With interest rates rising, the economic backdrop for mortgage real estate investment trusts (REITs) and mortgage originators is becoming more challenging. Rising rates mean less origination business as refinances dwindle, and mortgage-backed securities are under a cloud as the Federal Reserve reduces its buying.
That said, not all REITs and originators are the same, and some have set themselves up to take advantage of this environment. New Residential Investment (RITM 1.73%) has done exactly that via an unusual asset called mortgage servicing.
New Residential's portfolio is diversified
New Residential has several different businesses. First, the company is a mortgage REIT, which means it holds mortgages as an investment and collects interest. Second, New Residential originates mortgages and sells them, earning fees and a gain on sale profit when the loan is sold. Finally, New Residential holds mortgage servicing rights (MSRs), which are a highly unusual asset in that they increase in value as interest rates rise.
Mortgage servicing rights increase in value when rates rise
A mortgage servicing right is an asset that is created when a mortgage is originated. A mortgage servicer performs duties on behalf of the holder of the mortgage. The servicer sends out the monthly statements, collects payments and directs the principal and interest to the right investor, ensures that property taxes and insurance are paid, and handles defaults and delinquencies. In exchange for these services, the mortgage servicer collects an annual fee of 0.25% of the outstanding balance on the loan.

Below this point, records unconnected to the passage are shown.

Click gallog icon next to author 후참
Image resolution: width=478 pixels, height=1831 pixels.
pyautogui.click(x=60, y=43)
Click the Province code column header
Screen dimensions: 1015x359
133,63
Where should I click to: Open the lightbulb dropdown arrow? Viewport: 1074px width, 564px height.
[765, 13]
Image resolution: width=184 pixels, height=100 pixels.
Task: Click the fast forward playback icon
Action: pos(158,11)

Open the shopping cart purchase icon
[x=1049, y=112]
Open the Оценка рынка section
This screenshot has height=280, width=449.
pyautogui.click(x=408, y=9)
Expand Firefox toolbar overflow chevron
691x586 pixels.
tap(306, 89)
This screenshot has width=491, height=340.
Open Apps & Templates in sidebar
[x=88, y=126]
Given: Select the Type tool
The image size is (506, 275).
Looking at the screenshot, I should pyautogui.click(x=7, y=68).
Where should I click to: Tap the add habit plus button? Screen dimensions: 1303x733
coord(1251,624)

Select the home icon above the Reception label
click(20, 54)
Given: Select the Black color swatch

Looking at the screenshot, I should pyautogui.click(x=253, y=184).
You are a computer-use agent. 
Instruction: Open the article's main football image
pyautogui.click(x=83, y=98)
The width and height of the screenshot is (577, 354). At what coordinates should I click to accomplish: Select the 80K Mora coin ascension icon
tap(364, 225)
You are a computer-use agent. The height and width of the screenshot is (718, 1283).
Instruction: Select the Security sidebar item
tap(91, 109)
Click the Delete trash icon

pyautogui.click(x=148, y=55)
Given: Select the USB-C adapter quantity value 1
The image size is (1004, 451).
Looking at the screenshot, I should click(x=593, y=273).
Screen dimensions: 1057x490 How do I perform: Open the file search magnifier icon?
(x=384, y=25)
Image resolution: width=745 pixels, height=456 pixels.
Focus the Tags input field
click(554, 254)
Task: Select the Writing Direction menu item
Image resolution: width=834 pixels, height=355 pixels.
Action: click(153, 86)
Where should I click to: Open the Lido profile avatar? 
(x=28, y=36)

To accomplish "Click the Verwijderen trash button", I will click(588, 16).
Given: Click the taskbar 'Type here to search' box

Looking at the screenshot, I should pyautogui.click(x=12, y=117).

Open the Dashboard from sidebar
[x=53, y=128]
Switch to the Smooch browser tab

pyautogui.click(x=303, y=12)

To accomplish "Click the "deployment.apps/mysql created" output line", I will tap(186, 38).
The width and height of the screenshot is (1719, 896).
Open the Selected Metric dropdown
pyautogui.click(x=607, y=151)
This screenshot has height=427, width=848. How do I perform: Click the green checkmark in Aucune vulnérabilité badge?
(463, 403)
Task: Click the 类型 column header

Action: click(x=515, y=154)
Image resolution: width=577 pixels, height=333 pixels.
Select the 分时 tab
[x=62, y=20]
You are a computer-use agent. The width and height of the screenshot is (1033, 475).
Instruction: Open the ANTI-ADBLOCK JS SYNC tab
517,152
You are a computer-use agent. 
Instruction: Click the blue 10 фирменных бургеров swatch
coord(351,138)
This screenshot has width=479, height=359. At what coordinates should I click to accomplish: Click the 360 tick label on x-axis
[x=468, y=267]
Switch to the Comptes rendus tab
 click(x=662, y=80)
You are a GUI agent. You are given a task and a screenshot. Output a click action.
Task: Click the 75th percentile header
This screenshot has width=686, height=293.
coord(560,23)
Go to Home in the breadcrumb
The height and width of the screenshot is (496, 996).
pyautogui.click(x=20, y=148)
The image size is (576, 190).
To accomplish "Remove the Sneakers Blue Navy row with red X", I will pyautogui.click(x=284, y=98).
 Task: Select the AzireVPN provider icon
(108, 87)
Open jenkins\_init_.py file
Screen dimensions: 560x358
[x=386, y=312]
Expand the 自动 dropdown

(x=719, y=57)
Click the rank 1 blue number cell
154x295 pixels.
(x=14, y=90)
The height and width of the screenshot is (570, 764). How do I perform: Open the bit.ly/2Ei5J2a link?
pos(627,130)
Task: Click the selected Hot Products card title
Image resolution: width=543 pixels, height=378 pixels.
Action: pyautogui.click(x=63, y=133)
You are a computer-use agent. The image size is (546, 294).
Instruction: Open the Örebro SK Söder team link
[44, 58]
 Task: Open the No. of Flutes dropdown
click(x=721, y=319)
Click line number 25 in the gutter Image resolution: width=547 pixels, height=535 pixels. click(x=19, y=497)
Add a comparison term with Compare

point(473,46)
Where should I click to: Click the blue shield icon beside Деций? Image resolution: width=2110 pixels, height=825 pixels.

So why do mortgage servicing rights increase in value as rates rise? The answer lies in the expected life of that mortgage servicing right. While most mortgages are officially 30-year instruments, they almost never last that long. If the borrower refinances the loan or moves to another property, the mortgage gets paid off, and the mortgage servicing right ceases to exist. So, if rates fall, it becomes more likely that the mortgage will get refinanced, and the mortgage servicing right will cease to exist. This causes MSR valuations to fall.
However, if interest rates rise, then the chance of the mortgage getting refinanced falls, since no one will exchange a 3% mortgage rate for a 5% rate. When rates fall, the holder of the servicing right might only get that 0.25% fee for three years. But when rates rise, the holder of the servicing right might end up getting that fee for 10 years or longer. Put another way, when rates rise, the expected life of the mortgage servicing right increases and that makes it worth more money.
Mortgage servicing acts as a hedge for originators
For a mortgage originator, servicing acts as a natural hedge for the business. When rates fall, the mortgage originator can expect to see a big pickup in refinancing business. This increases volumes and earnings. On the other side of the coin, the value of its mortgage servicing rights will decline.
If interest rates rise, the originator will see a decline in refinancing activity, which will depress earnings. At the same time, the increase in rates will make the mortgage servicing worth more, which will offset the decline in its refinancing business. New Residential estimates that a 1% increase in mortgage rates will have a net positive $0.11-per-share effect on earnings.
The mortgage originators are out of favor due to the fears of rising rates and the Fed's exit from the mortgage market. While many have performed abysmally, New Residential has held up better than most, and investors who are looking to bottom-fish in the sector should pay attention to whether the originators are holding on to servicing. That can be an ace in the hole in a rising rate environment.